Les beurres d’Isigny ou la naissance d’une nouvelle forme d’agriculture
Le Manchois Fabrice Poncet vient de publier un ouvrage historique sur le beurre d’Isigny. Il retrace toute cette filière, inscrite dans la baie des Veys, aux 17e et 18e siècles. Un livre qui met à mal le mythe de l’éternelle Normandie laitière et qui tend un miroir étonnamment ressemblant aux préoccupations agricoles actuelles.

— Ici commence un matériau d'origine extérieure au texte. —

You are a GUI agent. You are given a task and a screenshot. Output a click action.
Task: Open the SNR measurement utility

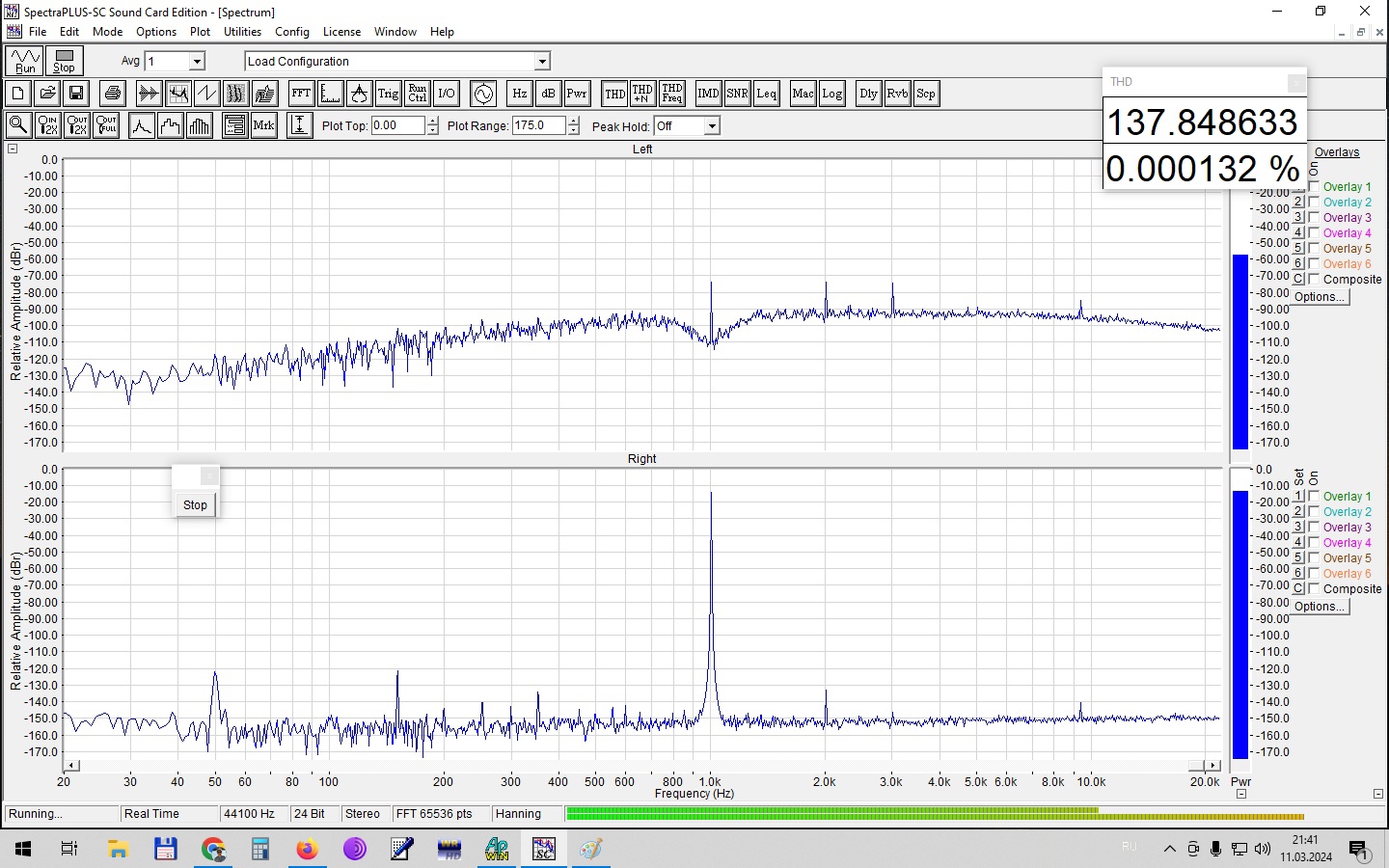pos(737,94)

Les beurres d’Isigny, aux origines d’une Normandie laitière, 17e, 18e siècles raconte avec de nombreux détails l’heure glorieuse du commerce des beurres de la baie de Veys, via le marché et le port d’Isigny. Il serait né au cours de la seconde moitié du 16e siècle. On y découvre toute une filière : les marchands et leurs sous-traitants, les ateliers connexes, salières et poteries, favorisant le commerce du beurre. On y découvre aussi que les marchands coloraient le beurre pour mieux le vendre. On appréhende, grâce aux relevés des inventaires après décès, ce que pouvait être une ferme laitière à l’époque et que les éleveurs pratiquaient une forme de sélection. On y perçoit le processus de fabrication du beurre et l’on découvre des vieux métiers.
La filière beurre
Trois types de beurres sont vendus à Isigny, le beurre salé, le beurre fondu, deux beurres de conservation et le beurre frais, plus prisé et plus cher, vendu particulièrement à Paris. La route royale de Cherbourg favorise le transport de ces beurres vers la capitale. C’est toutefois le bateau qui est privilégié. Si le petit port d’Isigny, bien plus loin de la capitale que d’autres ports du Bessin, tire son épingle du jeu, c’est qu’il fonctionne mieux. Il ne s’envase, ni ne s’assèche. Avec le déclin du beurre de Bretagne, un espace s’ouvre pour la baie des Veys qui en modifiera profondément le paysage et les usages. Dans ce commerce, les marchands et les commissionnaires (qui achètent pour le compte d’épiciers parisiens par exemple) font la pluie et le beau temps. Ils achètent le beurre aux paysans à crédit et les délais de paiement sont alors extrêmement longs.
La ferme d’Isigny
S’il est attesté que des troupeaux de bovins étaient déjà présents au Moyen-Âge et que le beurre d’Isigny avait déjà acquis une réputation au 16e siècle, il n’est pas certain que le secteur ait été un territoire d’élevage développé. Une grande ferme à Isigny au 18e siècle peut posséder plus de 40 vaches. Certaines bêtes sont dédiées au lait, d’autres à la boucherie, ce qui laisse penser qu’une forme de sélection s’opère déjà pour conserver les meilleures laitières pour le beurre. Le sous-produit du lait alimente les porcs, dont il est fait commerce ; les herbages servent aussi à l’élevage de chevaux. Le secteur est alors reconnu comme un pays naisseur, de juments carrossières notamment. Une ferme plutôt diversifiée, contrairement à certaines idées reçues. Fabrice Poncet se félicite d’avoir retracé l’histoire de la laitière normande à califourchon sur son âne : un mythe récent puisque l’animal n’apparaît qu’au cours du 18e siècle, et seules les veuves le montaient !
Paysage céréalier
Un plan de Picauville, réalisé en 1581, montre de nombreuses terres labourées. Un siècle plus tard, les cultures du Plain-Bessin ont été remplacées par des herbages. Ils représentent 80 à 90% des terres agricoles. En deux siècles, le paysage a été totalement modifié. Certaines paroisses ne sont plus autosuffisantes en céréale panifiable. Les paysans ont-ils délaissé les cultures et préféré l’herbe et le lait pour répondre à la demande de beurre ? Rien ne l’atteste mais tout le laisse envisager.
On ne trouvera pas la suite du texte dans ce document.